A small group of Belarusians arrived in the eastern European capital the same day and marched alongside the Polish protesters toward the summit’s venue in Mala Dacic Park. The march ended up in front of the Belvedere, where police deployed tear gas to keep the crowds apart.
“How much longer will Belarus follow its dictator,” a Polish journalist said, referring to the Belarusian leader Alexander Lukashenko. “We can’t live with this.”
After Sikorski left the European Parliament early, hundreds of Polish and Belarusian protesters clashed on the streets of Warsaw. Polish police said that about 500 protesters were rounded up and detained, and many were later released. One protester, a 22-year-old Polish soldier, was seriously injured after being attacked by what the Polish army said were Belarusian protestors.
Officials from both the European Union and Belarus agreed to increase border surveillance at the meeting, in which Sikorski warned “another Soviet-style wall” could start being built, if the border dispute escalates. They also discussed sanctions against Belarus. Lukashenko spoke at the meeting with Donald Tusk, the European Council president. A few hours later, after more protests, Lukashenko left the summit without making a statement.

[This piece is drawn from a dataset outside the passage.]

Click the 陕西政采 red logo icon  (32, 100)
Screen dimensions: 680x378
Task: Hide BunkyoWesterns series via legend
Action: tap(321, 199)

The Polish-Belarus border is a major sticking point between the European Union and Belarus. Polish officials allege that Belarus is building a wall along the frontier, moving its border guards closer to the Polish border to make it harder for Polish tourists and soldiers to cross back into Belarus.
The European Union is angry at Lukashenko’s treatment of his own people, who are limited in the ways they can move around the country. In 2018, the Financial Times reported that 700,000 people in Belarus were left in the streets, paralyzed by snow. In November, the number of citizens forced to leave their homes doubled from 2017. In Belarus, refugees are not allowed to apply for asylum.
Belarus has refused to allow the World Bank to make more loans available in the country, which was estimated to be $2.6 billion last year. “What I hear from them is threats against residents who have anything to do with the World Bank, and they don’t respect the rights of the population,” Sikorski said. “It is a violation of our fundamental rights and freedoms.”